Appellant asserts that the "package deal" plea bargain offered by the government was inherently coercive. We have recognized "that threats to prosecute or promises of leniency to third persons to induce guilty pleas can pose a danger of coercion" and therefore require special care "to insure that the plea was in fact entered voluntarily and was not the product of coercion." Mosier v. Murphy, 790 F.2d 62, 66 (10th Cir.), cert. denied, 479 U.S. 988, 107 S.Ct. 582, 93 L.Ed.2d 584 (1986). Moreover, we have noted that "the inclusion of such third persons can increase the leverage possessed by prosecutors and therefore imposes upon them a high standard of good faith." Id. (citing United States v. Nuckols, 606 F.2d 566, 568 (5th Cir.1979)). Nevertheless, we have insisted that an accused's choice be respected, and if he " 'elects to sacrifice himself for such motives, that is his choice.' " Mosier, 790 F.2d at 66 (citing Kent v. United States, 272 F.2d 795, 798 (1st Cir.1959)).

The package deal in the instant case survives this standard of "special care." In contrast to the instant case, the previously cited line of cases involved third persons who had particularly close bonds to the accused: either related by marriage or affianced to the accused. 4 The record in the instant case does not indicate any comparable bonds between Appellant and the codefendants offered the package deal. Rather, it appears that Appellant's ultimate acceptance of the plea bargain was not an act of "sacrifice," but rather an attempt to avoid a harsher sentence. Further, there is no claim or indication that the prosecutors in the instant case did not act in good faith in securing Appellant's plea bargain. Therefore, there is nothing to suggest that the structure or application of the package deal was improperly coercive.

───

◆ Tasks for this exercise
- A) In the package-deal plea passage, rewrite the text from "The package deal in" up to and including "was improperly coercive.", substituting "joint plea offer" for "package deal".
- B) Please explain why, according to the package-deal plea passage, the package deal in this case was not improperly coercive.
- C) Extend the package-deal plea passage with the paragraph that would come next.

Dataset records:

───

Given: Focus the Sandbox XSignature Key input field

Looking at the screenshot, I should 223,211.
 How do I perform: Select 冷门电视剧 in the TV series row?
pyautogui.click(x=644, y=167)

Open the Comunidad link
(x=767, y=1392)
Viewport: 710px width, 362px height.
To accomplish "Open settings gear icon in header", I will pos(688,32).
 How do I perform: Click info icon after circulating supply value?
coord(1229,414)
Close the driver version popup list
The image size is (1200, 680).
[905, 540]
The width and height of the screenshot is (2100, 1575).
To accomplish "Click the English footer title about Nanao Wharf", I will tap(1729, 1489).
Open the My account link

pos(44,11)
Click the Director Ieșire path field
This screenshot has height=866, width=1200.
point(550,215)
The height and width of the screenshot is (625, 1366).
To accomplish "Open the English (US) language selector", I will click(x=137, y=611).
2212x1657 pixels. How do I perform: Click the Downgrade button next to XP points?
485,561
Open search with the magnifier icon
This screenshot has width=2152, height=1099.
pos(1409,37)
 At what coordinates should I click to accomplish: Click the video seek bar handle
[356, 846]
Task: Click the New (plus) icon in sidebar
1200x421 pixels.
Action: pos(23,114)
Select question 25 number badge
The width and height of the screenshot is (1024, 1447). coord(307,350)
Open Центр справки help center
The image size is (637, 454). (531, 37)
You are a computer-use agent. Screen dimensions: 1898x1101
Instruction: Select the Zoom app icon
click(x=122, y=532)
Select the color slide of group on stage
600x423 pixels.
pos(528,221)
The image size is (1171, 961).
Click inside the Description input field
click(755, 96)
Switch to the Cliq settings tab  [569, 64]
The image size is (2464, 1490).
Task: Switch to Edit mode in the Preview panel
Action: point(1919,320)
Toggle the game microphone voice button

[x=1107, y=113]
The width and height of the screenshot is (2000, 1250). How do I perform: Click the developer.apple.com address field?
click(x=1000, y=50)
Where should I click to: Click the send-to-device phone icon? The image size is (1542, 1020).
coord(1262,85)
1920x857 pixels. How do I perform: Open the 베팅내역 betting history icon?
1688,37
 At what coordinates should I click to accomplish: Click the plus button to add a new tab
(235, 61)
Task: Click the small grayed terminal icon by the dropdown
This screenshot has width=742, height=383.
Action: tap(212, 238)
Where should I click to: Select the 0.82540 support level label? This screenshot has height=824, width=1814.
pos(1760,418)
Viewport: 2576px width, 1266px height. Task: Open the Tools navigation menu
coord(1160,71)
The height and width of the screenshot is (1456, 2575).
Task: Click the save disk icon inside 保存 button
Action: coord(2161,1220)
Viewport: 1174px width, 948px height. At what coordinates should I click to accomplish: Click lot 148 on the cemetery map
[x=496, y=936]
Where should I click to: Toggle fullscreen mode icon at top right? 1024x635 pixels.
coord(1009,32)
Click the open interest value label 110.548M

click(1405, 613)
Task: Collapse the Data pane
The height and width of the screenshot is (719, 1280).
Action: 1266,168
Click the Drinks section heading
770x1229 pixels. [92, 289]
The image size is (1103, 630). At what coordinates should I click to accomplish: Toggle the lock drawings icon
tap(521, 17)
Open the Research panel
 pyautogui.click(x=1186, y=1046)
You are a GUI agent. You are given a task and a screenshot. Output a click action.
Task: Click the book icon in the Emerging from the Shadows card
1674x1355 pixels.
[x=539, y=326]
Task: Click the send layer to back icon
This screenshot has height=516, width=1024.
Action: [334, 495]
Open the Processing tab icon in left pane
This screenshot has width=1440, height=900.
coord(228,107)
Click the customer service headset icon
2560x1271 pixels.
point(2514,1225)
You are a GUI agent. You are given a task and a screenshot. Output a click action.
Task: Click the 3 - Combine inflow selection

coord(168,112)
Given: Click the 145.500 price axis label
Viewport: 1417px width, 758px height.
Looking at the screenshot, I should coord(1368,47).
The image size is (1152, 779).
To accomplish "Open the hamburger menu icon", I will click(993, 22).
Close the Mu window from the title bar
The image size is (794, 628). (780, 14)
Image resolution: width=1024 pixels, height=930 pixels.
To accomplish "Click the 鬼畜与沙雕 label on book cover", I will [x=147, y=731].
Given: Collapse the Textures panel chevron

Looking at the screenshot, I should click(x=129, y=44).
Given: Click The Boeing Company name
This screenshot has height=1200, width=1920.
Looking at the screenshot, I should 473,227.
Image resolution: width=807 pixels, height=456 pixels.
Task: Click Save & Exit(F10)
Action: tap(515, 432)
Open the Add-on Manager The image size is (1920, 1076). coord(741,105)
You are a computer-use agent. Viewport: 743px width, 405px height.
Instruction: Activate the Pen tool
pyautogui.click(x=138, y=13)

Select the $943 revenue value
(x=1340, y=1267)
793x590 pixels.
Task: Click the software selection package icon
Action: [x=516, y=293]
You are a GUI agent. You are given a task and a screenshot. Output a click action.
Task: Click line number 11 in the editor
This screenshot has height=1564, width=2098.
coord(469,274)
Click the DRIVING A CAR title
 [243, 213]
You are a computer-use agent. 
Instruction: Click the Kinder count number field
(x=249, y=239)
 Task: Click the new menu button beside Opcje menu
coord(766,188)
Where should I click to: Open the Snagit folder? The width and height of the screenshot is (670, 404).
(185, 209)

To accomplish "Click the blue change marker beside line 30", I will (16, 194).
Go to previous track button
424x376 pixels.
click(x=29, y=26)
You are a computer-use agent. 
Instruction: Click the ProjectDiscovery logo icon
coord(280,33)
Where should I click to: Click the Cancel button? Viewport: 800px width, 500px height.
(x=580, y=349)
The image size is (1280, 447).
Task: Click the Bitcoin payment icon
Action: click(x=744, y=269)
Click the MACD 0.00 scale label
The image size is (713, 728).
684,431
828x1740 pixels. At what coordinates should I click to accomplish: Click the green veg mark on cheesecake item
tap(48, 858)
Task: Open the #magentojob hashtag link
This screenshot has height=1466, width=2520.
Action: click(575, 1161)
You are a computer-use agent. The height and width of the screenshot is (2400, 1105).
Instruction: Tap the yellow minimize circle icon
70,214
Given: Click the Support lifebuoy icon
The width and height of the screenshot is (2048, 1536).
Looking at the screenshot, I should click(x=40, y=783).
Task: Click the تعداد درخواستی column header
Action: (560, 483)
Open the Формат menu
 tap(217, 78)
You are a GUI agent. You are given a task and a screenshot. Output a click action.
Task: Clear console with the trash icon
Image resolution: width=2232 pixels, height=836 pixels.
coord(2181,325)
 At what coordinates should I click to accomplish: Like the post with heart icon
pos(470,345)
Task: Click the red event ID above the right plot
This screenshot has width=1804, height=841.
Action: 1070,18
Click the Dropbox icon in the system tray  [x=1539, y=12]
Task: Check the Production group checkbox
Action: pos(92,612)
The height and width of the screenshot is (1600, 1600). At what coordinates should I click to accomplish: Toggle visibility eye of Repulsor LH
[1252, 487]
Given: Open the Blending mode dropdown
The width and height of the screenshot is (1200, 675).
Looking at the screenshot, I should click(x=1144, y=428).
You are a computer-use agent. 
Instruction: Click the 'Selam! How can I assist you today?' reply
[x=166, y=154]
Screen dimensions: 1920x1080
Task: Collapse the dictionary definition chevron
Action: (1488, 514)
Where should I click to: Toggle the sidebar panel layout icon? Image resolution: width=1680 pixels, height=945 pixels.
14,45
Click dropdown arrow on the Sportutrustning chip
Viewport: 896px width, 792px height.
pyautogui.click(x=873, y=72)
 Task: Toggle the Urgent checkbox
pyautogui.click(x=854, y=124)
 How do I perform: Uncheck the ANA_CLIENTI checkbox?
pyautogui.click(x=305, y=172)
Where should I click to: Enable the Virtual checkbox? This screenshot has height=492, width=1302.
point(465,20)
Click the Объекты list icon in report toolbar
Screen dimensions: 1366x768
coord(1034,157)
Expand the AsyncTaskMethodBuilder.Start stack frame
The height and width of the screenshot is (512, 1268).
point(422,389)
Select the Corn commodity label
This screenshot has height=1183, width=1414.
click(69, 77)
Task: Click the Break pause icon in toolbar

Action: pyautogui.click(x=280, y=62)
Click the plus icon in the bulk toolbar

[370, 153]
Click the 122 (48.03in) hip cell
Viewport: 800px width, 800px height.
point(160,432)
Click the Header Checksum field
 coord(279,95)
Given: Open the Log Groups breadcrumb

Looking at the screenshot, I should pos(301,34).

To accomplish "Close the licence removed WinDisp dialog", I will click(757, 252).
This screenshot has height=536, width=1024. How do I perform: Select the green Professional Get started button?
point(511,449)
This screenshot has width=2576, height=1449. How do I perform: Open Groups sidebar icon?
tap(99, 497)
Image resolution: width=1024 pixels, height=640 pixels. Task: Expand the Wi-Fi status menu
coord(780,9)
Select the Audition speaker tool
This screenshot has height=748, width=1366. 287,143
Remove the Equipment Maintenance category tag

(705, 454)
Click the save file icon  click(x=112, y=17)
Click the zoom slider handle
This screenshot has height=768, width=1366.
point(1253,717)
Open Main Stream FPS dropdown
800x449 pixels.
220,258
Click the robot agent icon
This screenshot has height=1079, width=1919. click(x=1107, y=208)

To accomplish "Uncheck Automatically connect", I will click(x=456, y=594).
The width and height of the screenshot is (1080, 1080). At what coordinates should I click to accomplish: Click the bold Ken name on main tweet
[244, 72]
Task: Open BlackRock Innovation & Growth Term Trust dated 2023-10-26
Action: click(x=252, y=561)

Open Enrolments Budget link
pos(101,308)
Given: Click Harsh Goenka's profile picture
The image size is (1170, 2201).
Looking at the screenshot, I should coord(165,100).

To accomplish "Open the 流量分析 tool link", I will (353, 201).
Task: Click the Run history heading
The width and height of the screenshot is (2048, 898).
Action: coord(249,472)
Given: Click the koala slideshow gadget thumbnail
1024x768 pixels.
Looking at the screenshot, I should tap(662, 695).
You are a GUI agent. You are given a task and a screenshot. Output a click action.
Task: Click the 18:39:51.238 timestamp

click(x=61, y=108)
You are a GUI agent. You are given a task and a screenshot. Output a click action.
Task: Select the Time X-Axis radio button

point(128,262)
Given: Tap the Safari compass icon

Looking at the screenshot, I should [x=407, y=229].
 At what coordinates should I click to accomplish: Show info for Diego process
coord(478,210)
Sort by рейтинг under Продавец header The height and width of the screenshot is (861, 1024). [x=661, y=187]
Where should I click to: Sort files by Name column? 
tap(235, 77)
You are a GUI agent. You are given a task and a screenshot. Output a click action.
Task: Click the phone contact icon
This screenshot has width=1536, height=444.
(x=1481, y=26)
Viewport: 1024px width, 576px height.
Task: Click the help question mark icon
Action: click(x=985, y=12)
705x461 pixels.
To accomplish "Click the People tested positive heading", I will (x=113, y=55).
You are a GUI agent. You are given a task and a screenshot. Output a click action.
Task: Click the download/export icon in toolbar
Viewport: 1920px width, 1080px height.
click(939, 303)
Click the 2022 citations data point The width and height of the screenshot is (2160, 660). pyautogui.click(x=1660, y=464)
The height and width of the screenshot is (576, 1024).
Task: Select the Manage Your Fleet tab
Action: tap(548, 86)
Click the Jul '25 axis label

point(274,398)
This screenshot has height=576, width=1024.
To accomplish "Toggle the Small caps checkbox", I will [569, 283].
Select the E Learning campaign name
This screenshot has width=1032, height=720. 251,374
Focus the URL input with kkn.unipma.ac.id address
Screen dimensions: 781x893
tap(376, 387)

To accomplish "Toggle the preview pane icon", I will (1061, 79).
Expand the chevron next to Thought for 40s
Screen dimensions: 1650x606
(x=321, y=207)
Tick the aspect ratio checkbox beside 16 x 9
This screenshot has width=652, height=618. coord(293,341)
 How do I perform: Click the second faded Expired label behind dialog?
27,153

───

◆ Task-by-task answers
- A)
The joint plea offer in the instant case survives this standard of "special care." In contrast to the instant case, the previously cited line of cases involved third persons who had particularly close bonds to the accused: either related by marriage or affianced to the accused. 4 The record in the instant case does not indicate any comparable bonds between Appellant and the codefendants offered the joint plea offer. Rather, it appears that Appellant's ultimate acceptance of the plea bargain was not an act of "sacrifice," but rather an attempt to avoid a harsher sentence. Further, there is no claim or indication that the prosecutors in the instant case did not act in good faith in securing Appellant's plea bargain. Therefore, there is nothing to suggest that the structure or application of the joint plea offer was improperly coercive.

- B) Unlike the earlier cases, where the third persons were related to the accused by marriage or engaged to the accused, the record shows no comparable bond between Appellant and the codefendants. Appellant's acceptance looked like an attempt to avoid a harsher sentence rather than a sacrifice. There was also no claim or sign that the prosecutors acted in bad faith.

- C)
2. Alleged Coercion by Attorneys and Codefendants

Appellant alleges that despite his explicit desire not to enter a guilty plea, his attorney, Michael O'Donnell, together with codefendants and their attorneys, pressured Appellant into accepting the package deal. Appellant claims that he was "hounded, browbeaten and yelled at" by O'Donnell to accept the plea; that O'Donnell collaborated with codefendants' attorneys to force Appellant to accept the plea; and that when Appellant initially refused to acquiesce, O'Donnell called him "stupid" and "a fucking idiot." While these pressures might have been palpable to Appellant, they do not vitiate the voluntariness of his plea; it was still his choice to make. Indeed, the thorough exchange between the court and Appellant during administration of the Rule 11 protocol, quoted supra, clearly demonstrates that Appellant entered his plea willingly and voluntarily at the time he made it.

3. Ineffective Assistance of Counsel

In support of his claim that his plea was not voluntary, Appellant also contends that his counsel rendered ineffective assistance. This claim presents a mixed question of law and fact that we review de novo; nevertheless, we accept the district court's factual findings unless clearly erroneous. United States v. Boone, 62 F.3d 323, 326 (10th Cir.), cert. denied, --- U.S. ----, 116 S.Ct. 576, 133 L.Ed.2d 499 (1995).

In Strickland v. Washington, 466 U.S. 668, 104 S.Ct. 2052, 80 L.Ed.2d 674 (1984), the Supreme Court established a two-pronged test for evaluating claims of ineffective assistance of counsel. In Hill v. Lockhart, 474 U.S. 52, 106 S.Ct. 366, 88 L.Ed.2d 203 (1985), the Court held that the Strickland test also applies to challenges to guilty pleas based on ineffective assistance of counsel, as in the...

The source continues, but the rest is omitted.